Os bons tratamentos para quadros depressivos são longos e caros, nesse ponto posso dizer que também sou muito grato, pois fui muito ajudado, financeiramente falando. Eu persisti, nunca faltei por liberalidade minha a nenhuma sessão de psicoterapia, mesmo quando chovia e eu precisava percorrer um longo caminho de ônibus, valorizei e valorizo cada uma das sessões, todas me trouxeram algum nível de crescimento. Nesse período todo eu me afastei de muitas pessoas e muitas também se afastaram de mim, na verdade passado algum tempo poucos, bem poucos, ficaram por perto. Atualmente, graças a Deus, existe uma consciência maior na maioria dos ambientes religiosos sobre assuntos relacionados a saúde mental e emocional, com alguma frequência sou chamado para falar sobre o meu caso e auxiliar de alguma forma a trazer luz sobre esse assunto.
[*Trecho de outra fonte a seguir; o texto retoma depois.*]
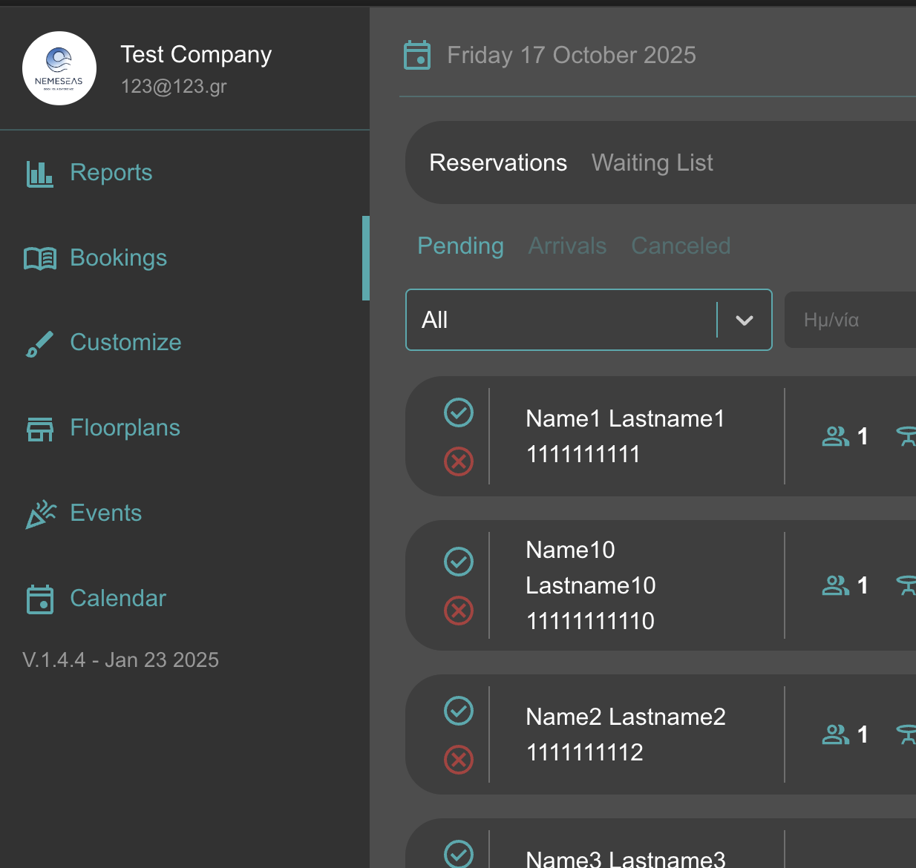Select the Calendar icon in the sidebar
916x868 pixels.
pyautogui.click(x=40, y=599)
Sou grato a Deus por sempre ter estado comigo durante essa noite escura que vivi, embora na época eu confesso que não conseguia sentir essa presença. Tenho uma gratidão enorme pelas pessoas que me ajudaram, em especial a minha psicóloga e ao meu psiquiatra, com os quais ainda mantenho visitas regulares. Sou muito grato a minha esposa, por ter sido bondosa, paciente e persistente, sentimos nosso casamento mais forte após superarmos juntos esse período. Sou muito grato aos meus amigos mais próximos, pois se mantiveram amigos no período da dificuldade.
Hoje posso dizer, sem medo de errar, que vivo muito melhor do que antes desse quadro depressivo – não trocaria minha vida de hoje pela minha vida anterior a esse período. A depressão foi uma grande luz no painel da minha existência, me informando que mudanças precisavam ser feitas, que decisões precisavam ser tomadas… Minha vida ganhou um colorido muito especial, meu relacionamento comigo mesmo, com Deus e com o próximo mudou. Atualmente já estou a mais de 2 anos sem medicações, mas optei por continuar com a psicoterapia. Sempre digo que não descarto a possibilidade, caso seja necessário, de algum dia retomar a utilização de algum medicamento, hoje vejo a importância deles nos tratamentos mentais e psiquiátricos – eles me deram a possibilidade de aproveitar muito mais o acompanhamento psicológico que eu tive.
Todo esse sofrimento me tornou muito mais conectado com a vida, mais sensível ao sofrimento humano, mais conectado com minha humanidade, mais conectado com Deus.